### What this task involves
Using the records below, output the stretch that opens with the line containing "The height and" and closes with the line containing "Task: Select the", exactly and including both lines, with nothing more.

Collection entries
##########
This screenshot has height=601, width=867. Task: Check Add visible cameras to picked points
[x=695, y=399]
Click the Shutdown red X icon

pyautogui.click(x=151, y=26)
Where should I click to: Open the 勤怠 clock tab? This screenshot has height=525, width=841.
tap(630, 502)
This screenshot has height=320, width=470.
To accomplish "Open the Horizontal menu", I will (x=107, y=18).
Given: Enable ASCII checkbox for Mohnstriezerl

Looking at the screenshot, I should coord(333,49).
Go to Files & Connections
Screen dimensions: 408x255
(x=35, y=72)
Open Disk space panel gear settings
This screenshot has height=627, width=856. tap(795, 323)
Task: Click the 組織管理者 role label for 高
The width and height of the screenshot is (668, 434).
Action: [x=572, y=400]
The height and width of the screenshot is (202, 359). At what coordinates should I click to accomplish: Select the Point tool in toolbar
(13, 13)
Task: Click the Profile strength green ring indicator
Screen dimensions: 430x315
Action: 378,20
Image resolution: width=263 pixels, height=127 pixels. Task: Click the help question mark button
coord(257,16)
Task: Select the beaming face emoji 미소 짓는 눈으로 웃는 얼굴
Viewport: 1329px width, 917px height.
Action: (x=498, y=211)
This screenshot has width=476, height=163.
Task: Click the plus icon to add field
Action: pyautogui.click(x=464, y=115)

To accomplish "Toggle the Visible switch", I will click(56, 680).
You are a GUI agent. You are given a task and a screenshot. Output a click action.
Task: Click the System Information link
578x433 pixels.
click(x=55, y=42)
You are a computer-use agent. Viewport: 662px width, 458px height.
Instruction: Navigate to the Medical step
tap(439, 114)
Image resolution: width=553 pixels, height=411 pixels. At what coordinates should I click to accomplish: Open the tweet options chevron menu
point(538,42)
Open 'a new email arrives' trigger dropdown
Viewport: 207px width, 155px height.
##########
### Solution to this exercise
The height and width of the screenshot is (202, 359). At what coordinates should I click to accomplish: Select the Point tool in toolbar
(13, 13)
Task: Click the Profile strength green ring indicator
Screen dimensions: 430x315
Action: 378,20
Image resolution: width=263 pixels, height=127 pixels. Task: Click the help question mark button
coord(257,16)
Task: Select the beaming face emoji 미소 짓는 눈으로 웃는 얼굴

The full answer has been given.